■ **Task instructions**:
Would you return the records below character for character, without any images?

■ **Collected data**:
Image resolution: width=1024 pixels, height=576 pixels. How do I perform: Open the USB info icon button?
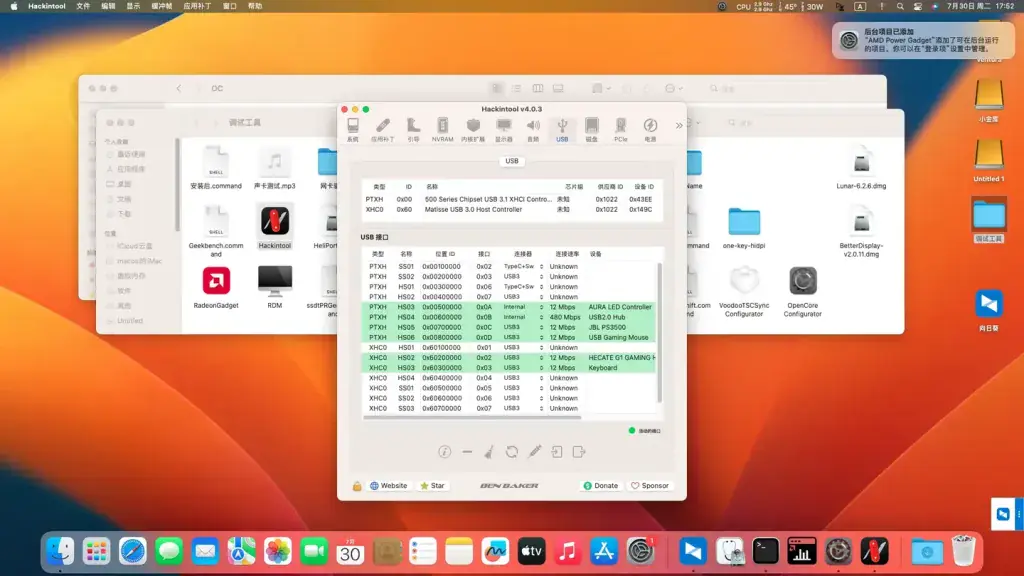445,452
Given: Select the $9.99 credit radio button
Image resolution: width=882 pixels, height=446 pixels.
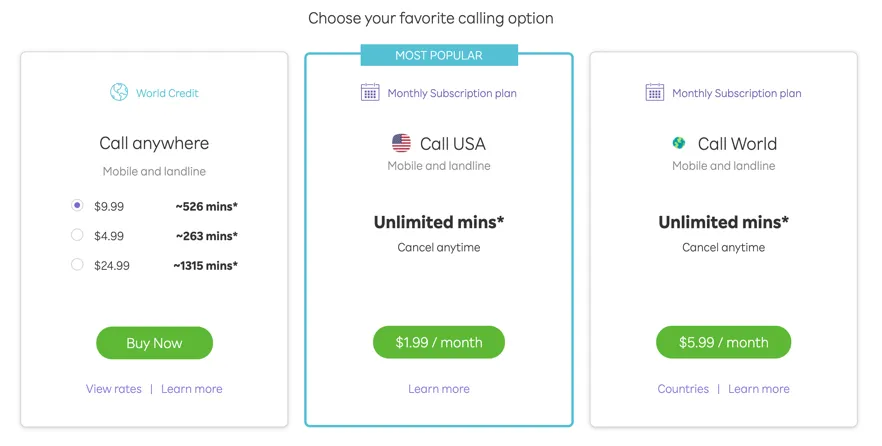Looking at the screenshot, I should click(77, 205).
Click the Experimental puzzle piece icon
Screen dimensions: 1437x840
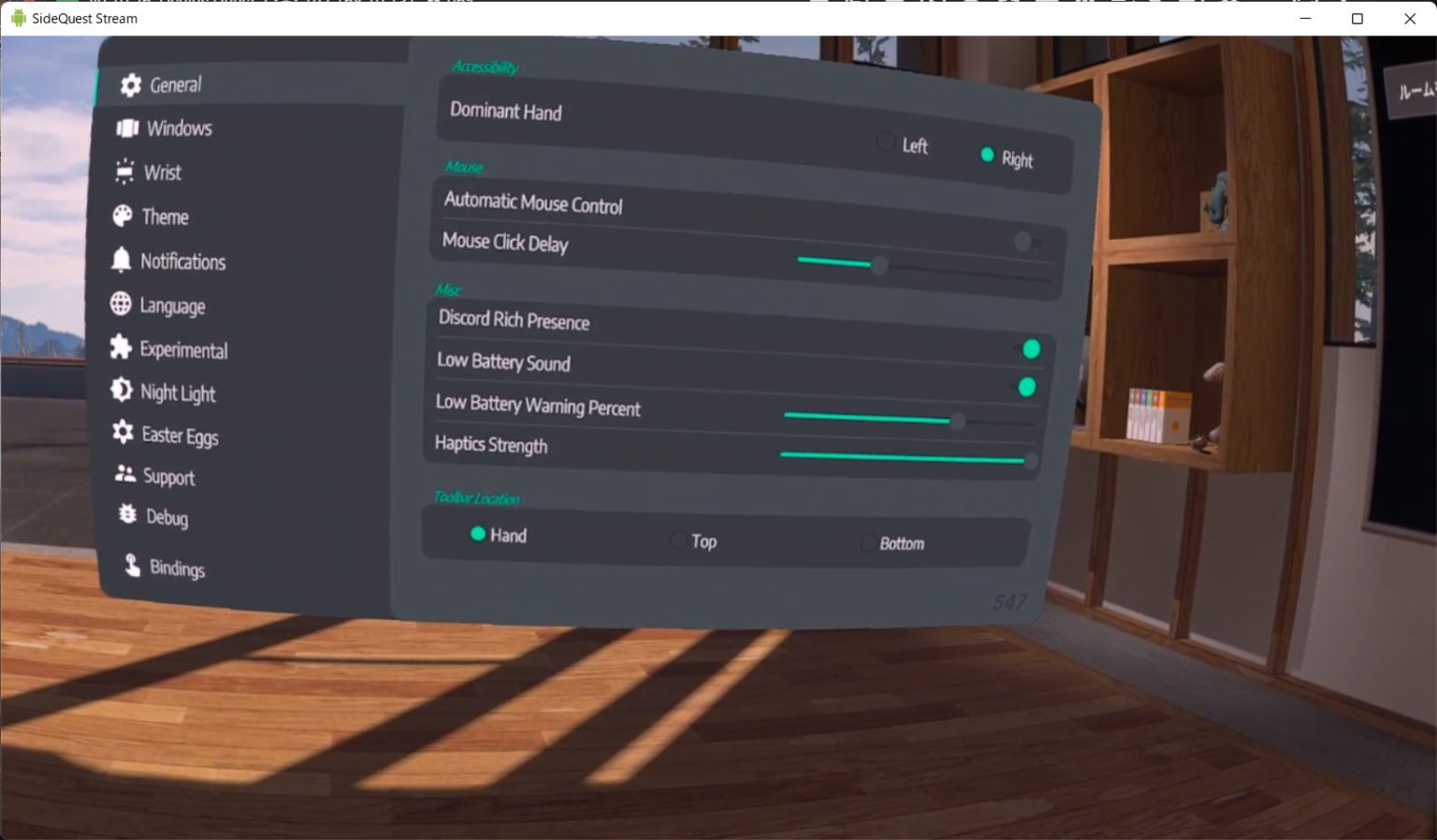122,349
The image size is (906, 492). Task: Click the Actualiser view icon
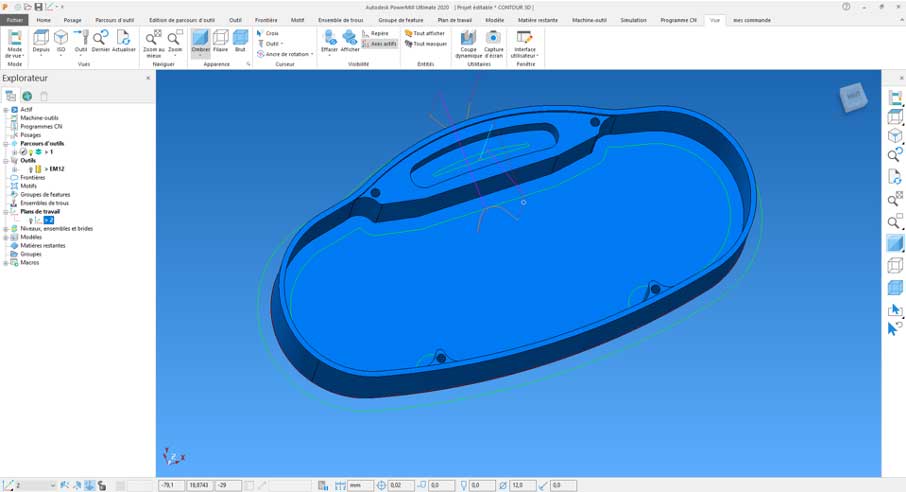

■ **Solution to this exercise**:
Image resolution: width=1024 pixels, height=576 pixels. How do I perform: Open the USB info icon button?
445,452
Given: Select the $9.99 credit radio button
Image resolution: width=882 pixels, height=446 pixels.
Looking at the screenshot, I should click(77, 205).
Click the Experimental puzzle piece icon
Screen dimensions: 1437x840
122,349
The image size is (906, 492). Task: Click the Actualiser view icon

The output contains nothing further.